He could suit himself. Out of the rear window, if it would do, was a suet and cinder-coloured firmament framing the spoil heap on the edge of Litten, and adjacent to that great false hill, by a few miles, stood the colliery’s winding gear and chimneys. Evie was feeling kind; she would not remind Lawrence of the subterranean drama of alignments and networks that formed the citadel of his future, at least not today. He was watching a bird ghosting in flight outside, its tiny form leaving the emaciated shapes of industry far behind. Evie made eye contact with him in the window but could think of nothing to say.

The bus stopped ten minutes’ walk from Fernside Grammar. Evie was beginning to feel the ping of the Dexedrine she’d also taken from her mother’s bathroom and supposed Lawrence must be feeling the fizz too. Duncan, none the wiser, removed three rubber masks from his bag: a witch, a vampire and a werewolf. “Vampire for me,” he said. “And I think we can guess who gets what between you two.”

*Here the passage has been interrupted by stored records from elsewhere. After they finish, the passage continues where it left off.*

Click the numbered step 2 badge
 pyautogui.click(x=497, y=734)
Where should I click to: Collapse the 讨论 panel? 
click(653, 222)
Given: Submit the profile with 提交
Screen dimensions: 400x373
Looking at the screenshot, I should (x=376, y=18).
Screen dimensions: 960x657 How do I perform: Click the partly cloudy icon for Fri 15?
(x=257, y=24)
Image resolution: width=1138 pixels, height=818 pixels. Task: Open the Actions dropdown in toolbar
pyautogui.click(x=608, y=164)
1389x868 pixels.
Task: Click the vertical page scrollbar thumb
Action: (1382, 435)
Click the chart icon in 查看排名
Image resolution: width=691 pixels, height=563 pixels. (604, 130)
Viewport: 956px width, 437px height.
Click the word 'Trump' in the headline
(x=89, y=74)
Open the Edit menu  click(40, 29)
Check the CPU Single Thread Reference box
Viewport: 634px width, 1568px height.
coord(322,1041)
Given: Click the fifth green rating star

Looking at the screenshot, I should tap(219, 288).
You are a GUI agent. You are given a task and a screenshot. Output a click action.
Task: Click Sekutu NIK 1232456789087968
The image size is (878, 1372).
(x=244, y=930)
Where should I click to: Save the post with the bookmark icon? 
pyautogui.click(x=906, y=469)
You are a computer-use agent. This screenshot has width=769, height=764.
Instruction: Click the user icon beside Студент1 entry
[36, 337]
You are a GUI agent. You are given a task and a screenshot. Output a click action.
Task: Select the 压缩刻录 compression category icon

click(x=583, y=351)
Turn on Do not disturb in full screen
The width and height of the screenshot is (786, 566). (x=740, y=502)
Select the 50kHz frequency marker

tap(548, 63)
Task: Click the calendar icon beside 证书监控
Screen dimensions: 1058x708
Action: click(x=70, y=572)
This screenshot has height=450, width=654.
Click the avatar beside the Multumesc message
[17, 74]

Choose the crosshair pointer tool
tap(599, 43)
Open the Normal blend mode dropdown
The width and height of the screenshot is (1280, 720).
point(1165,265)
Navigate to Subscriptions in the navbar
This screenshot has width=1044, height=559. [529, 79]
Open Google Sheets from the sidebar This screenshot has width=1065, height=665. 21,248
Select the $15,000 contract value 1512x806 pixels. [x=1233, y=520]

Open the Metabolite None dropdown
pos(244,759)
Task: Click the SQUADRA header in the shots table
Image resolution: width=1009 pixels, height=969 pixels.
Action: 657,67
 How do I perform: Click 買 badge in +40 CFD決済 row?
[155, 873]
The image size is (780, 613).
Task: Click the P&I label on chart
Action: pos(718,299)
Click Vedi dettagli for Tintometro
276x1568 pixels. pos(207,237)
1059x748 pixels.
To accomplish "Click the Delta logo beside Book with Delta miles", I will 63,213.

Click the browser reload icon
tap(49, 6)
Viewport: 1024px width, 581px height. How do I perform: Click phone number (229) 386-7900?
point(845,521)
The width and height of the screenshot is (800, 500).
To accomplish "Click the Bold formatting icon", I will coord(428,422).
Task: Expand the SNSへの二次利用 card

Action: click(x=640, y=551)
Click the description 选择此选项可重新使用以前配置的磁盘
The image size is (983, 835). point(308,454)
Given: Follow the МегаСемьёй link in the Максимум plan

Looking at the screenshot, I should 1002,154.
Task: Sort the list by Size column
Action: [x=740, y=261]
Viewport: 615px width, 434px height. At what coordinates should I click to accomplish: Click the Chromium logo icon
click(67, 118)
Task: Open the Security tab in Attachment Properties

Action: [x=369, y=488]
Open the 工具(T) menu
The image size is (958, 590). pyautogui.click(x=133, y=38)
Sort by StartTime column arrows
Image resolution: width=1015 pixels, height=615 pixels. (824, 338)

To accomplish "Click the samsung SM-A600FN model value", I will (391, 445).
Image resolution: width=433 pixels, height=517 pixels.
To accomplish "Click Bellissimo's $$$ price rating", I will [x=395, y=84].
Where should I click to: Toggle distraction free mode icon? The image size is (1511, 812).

Evie took the werewolf mask.

Fernside felt abnormally quiet. It had been such a long time since Evie was in a school. Since passing her O-levels well enough to get into college, she had decided to defer a year to ‘figure things out.’ She wouldn’t miss the jostle for position, the obligations and insecurity of education. Her future in the real world would be so very different.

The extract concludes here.